The problem> For the data below, work out the number of lines containing the string "Given" and answer with that number only.

-------- Material to process

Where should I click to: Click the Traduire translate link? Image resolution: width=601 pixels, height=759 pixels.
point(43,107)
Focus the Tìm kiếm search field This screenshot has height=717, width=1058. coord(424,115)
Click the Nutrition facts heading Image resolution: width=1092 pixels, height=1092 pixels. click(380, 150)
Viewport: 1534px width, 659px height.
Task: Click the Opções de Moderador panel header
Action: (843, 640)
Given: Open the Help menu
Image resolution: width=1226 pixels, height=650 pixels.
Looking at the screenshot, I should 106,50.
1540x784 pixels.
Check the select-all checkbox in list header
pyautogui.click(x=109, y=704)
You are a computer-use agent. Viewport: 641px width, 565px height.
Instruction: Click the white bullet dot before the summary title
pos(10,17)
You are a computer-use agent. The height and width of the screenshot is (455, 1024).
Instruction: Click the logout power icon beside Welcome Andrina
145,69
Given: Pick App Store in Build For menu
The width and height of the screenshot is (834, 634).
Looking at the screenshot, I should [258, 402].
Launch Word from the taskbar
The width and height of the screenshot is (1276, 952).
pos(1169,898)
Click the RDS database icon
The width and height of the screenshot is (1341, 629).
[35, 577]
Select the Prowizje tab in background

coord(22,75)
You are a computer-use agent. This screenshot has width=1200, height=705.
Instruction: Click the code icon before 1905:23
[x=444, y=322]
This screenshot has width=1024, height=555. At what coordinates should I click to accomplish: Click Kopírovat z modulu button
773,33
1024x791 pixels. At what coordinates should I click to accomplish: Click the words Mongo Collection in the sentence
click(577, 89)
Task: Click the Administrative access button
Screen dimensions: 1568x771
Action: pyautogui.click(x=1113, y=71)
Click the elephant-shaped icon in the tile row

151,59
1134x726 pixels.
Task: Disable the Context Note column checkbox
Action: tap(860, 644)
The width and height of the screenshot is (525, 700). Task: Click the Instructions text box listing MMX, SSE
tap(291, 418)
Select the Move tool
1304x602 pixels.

----------------

The answer> 2